Action item =>
Go through the records and give each one again exactly.

[Data excerpts]

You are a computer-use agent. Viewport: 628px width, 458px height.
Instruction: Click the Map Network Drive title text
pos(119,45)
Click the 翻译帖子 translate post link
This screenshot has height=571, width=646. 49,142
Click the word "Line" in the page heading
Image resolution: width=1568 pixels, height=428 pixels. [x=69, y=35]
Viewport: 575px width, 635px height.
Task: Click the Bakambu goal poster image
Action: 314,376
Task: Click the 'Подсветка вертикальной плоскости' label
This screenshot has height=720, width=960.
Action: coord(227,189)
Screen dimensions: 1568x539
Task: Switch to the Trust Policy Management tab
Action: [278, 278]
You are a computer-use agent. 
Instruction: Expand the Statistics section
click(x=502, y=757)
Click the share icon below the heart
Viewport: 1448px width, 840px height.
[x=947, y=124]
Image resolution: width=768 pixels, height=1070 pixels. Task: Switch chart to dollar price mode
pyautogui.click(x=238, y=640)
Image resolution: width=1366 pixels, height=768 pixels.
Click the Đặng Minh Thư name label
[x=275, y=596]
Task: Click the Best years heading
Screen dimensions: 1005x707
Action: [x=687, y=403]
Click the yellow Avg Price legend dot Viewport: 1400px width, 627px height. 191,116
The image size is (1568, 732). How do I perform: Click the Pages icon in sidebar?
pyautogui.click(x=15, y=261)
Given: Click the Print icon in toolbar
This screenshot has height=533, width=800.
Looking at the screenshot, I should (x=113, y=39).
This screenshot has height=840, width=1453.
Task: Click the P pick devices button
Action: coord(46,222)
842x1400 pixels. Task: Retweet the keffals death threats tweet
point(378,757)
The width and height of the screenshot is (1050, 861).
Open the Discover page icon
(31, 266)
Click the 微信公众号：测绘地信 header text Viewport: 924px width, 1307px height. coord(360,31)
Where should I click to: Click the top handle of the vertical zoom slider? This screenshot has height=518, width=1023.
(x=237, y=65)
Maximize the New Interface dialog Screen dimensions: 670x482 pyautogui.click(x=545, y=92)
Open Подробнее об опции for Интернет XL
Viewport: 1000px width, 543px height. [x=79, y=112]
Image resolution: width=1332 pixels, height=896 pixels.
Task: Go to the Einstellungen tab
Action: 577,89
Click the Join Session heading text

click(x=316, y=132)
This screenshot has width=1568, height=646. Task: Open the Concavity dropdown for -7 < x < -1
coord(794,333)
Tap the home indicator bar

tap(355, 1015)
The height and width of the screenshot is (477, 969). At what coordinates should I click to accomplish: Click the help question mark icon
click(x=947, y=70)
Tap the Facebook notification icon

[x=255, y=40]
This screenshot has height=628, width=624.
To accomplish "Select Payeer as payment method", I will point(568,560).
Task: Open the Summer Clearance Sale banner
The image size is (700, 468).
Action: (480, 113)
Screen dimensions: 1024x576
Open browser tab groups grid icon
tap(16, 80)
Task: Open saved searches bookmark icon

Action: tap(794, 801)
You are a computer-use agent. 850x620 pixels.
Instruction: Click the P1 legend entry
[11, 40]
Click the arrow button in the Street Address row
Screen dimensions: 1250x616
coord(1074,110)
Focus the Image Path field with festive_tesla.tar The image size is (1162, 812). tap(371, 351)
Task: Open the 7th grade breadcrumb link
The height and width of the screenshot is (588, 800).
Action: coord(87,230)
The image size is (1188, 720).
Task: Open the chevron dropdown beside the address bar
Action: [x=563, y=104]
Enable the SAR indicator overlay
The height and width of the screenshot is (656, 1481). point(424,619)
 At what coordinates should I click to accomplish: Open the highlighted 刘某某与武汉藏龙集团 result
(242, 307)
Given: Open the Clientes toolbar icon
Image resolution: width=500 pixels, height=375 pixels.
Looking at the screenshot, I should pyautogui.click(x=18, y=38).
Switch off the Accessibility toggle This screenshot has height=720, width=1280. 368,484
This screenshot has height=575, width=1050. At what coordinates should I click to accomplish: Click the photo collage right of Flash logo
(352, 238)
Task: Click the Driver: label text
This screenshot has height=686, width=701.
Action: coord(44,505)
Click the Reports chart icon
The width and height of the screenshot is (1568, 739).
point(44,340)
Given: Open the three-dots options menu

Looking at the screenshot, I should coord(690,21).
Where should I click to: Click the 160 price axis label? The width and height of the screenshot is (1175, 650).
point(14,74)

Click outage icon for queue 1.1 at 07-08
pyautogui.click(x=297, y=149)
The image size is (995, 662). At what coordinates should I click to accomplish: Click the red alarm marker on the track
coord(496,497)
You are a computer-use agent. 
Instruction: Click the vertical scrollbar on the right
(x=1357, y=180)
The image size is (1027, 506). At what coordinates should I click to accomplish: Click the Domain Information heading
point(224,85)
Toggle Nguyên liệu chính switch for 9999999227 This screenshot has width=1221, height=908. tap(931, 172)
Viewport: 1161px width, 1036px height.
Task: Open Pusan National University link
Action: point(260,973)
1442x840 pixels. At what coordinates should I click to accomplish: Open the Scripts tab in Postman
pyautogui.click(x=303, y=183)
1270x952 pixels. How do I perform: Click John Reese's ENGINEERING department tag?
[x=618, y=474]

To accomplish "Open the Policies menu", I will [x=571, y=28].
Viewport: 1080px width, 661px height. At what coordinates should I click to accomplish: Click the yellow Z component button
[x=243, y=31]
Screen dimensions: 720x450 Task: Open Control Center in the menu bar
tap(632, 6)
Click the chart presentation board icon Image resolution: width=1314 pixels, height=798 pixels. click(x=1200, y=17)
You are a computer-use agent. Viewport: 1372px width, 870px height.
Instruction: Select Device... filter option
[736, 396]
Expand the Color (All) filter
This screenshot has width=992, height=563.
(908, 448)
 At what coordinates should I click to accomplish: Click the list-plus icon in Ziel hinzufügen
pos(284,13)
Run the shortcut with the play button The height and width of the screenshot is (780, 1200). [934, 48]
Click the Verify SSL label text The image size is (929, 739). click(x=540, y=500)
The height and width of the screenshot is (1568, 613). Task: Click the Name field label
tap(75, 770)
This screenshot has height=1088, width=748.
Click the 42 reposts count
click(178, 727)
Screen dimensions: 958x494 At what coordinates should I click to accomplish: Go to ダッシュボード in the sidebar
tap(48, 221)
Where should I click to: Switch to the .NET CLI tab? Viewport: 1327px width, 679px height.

Problem solution =>
You are a computer-use agent. Viewport: 628px width, 458px height.
Instruction: Click the Map Network Drive title text
pos(119,45)
Click the 翻译帖子 translate post link
This screenshot has height=571, width=646. 49,142
Click the word "Line" in the page heading
Image resolution: width=1568 pixels, height=428 pixels. [x=69, y=35]
Viewport: 575px width, 635px height.
Task: Click the Bakambu goal poster image
Action: 314,376
Task: Click the 'Подсветка вертикальной плоскости' label
This screenshot has height=720, width=960.
Action: coord(227,189)
Screen dimensions: 1568x539
Task: Switch to the Trust Policy Management tab
Action: [278, 278]
You are a computer-use agent. 
Instruction: Expand the Statistics section
click(x=502, y=757)
Click the share icon below the heart
Viewport: 1448px width, 840px height.
[x=947, y=124]
Image resolution: width=768 pixels, height=1070 pixels. Task: Switch chart to dollar price mode
pyautogui.click(x=238, y=640)
Image resolution: width=1366 pixels, height=768 pixels.
Click the Đặng Minh Thư name label
[x=275, y=596]
Task: Click the Best years heading
Screen dimensions: 1005x707
Action: [x=687, y=403]
Click the yellow Avg Price legend dot Viewport: 1400px width, 627px height. 191,116
The image size is (1568, 732). How do I perform: Click the Pages icon in sidebar?
pyautogui.click(x=15, y=261)
Given: Click the Print icon in toolbar
This screenshot has height=533, width=800.
Looking at the screenshot, I should (x=113, y=39).
This screenshot has height=840, width=1453.
Task: Click the P pick devices button
Action: coord(46,222)
842x1400 pixels. Task: Retweet the keffals death threats tweet
point(378,757)
The width and height of the screenshot is (1050, 861).
Open the Discover page icon
(31, 266)
Click the 微信公众号：测绘地信 header text Viewport: 924px width, 1307px height. coord(360,31)
Where should I click to: Click the top handle of the vertical zoom slider? This screenshot has height=518, width=1023.
(x=237, y=65)
Maximize the New Interface dialog Screen dimensions: 670x482 pyautogui.click(x=545, y=92)
Open Подробнее об опции for Интернет XL
Viewport: 1000px width, 543px height. [x=79, y=112]
Image resolution: width=1332 pixels, height=896 pixels.
Task: Go to the Einstellungen tab
Action: 577,89
Click the Join Session heading text

click(x=316, y=132)
This screenshot has width=1568, height=646. Task: Open the Concavity dropdown for -7 < x < -1
coord(794,333)
Tap the home indicator bar

tap(355, 1015)
The height and width of the screenshot is (477, 969). At what coordinates should I click to accomplish: Click the help question mark icon
click(x=947, y=70)
Tap the Facebook notification icon

[x=255, y=40]
This screenshot has height=628, width=624.
To accomplish "Select Payeer as payment method", I will point(568,560).
Task: Open the Summer Clearance Sale banner
The image size is (700, 468).
Action: (480, 113)
Screen dimensions: 1024x576
Open browser tab groups grid icon
tap(16, 80)
Task: Open saved searches bookmark icon

Action: tap(794, 801)
You are a computer-use agent. 850x620 pixels.
Instruction: Click the P1 legend entry
[11, 40]
Click the arrow button in the Street Address row
Screen dimensions: 1250x616
coord(1074,110)
Focus the Image Path field with festive_tesla.tar The image size is (1162, 812). tap(371, 351)
Task: Open the 7th grade breadcrumb link
The height and width of the screenshot is (588, 800).
Action: coord(87,230)
The image size is (1188, 720).
Task: Open the chevron dropdown beside the address bar
Action: [x=563, y=104]
Enable the SAR indicator overlay
The height and width of the screenshot is (656, 1481). point(424,619)
 At what coordinates should I click to accomplish: Open the highlighted 刘某某与武汉藏龙集团 result
(242, 307)
Given: Open the Clientes toolbar icon
Image resolution: width=500 pixels, height=375 pixels.
Looking at the screenshot, I should pyautogui.click(x=18, y=38).
Switch off the Accessibility toggle This screenshot has height=720, width=1280. 368,484
This screenshot has height=575, width=1050. At what coordinates should I click to accomplish: Click the photo collage right of Flash logo
(352, 238)
Task: Click the Driver: label text
This screenshot has height=686, width=701.
Action: coord(44,505)
Click the Reports chart icon
The width and height of the screenshot is (1568, 739).
point(44,340)
Given: Open the three-dots options menu

Looking at the screenshot, I should coord(690,21).
Where should I click to: Click the 160 price axis label? The width and height of the screenshot is (1175, 650).
point(14,74)

Click outage icon for queue 1.1 at 07-08
pyautogui.click(x=297, y=149)
The image size is (995, 662). At what coordinates should I click to accomplish: Click the red alarm marker on the track
coord(496,497)
You are a computer-use agent. 
Instruction: Click the vertical scrollbar on the right
(x=1357, y=180)
The image size is (1027, 506). At what coordinates should I click to accomplish: Click the Domain Information heading
point(224,85)
Toggle Nguyên liệu chính switch for 9999999227 This screenshot has width=1221, height=908. tap(931, 172)
Viewport: 1161px width, 1036px height.
Task: Open Pusan National University link
Action: point(260,973)
1442x840 pixels. At what coordinates should I click to accomplish: Open the Scripts tab in Postman
pyautogui.click(x=303, y=183)
1270x952 pixels. How do I perform: Click John Reese's ENGINEERING department tag?
[x=618, y=474]

To accomplish "Open the Policies menu", I will [x=571, y=28].
Viewport: 1080px width, 661px height. At what coordinates should I click to accomplish: Click the yellow Z component button
[x=243, y=31]
Screen dimensions: 720x450 Task: Open Control Center in the menu bar
tap(632, 6)
Click the chart presentation board icon Image resolution: width=1314 pixels, height=798 pixels. click(x=1200, y=17)
You are a computer-use agent. Viewport: 1372px width, 870px height.
Instruction: Select Device... filter option
[736, 396]
Expand the Color (All) filter
This screenshot has width=992, height=563.
(908, 448)
 At what coordinates should I click to accomplish: Click the list-plus icon in Ziel hinzufügen
pos(284,13)
Run the shortcut with the play button The height and width of the screenshot is (780, 1200). [934, 48]
Click the Verify SSL label text The image size is (929, 739). click(x=540, y=500)
The height and width of the screenshot is (1568, 613). Task: Click the Name field label
tap(75, 770)
This screenshot has height=1088, width=748.
Click the 42 reposts count
click(178, 727)
Screen dimensions: 958x494 At what coordinates should I click to accomplish: Go to ダッシュボード in the sidebar
tap(48, 221)
Where should I click to: Switch to the .NET CLI tab? Viewport: 1327px width, 679px height.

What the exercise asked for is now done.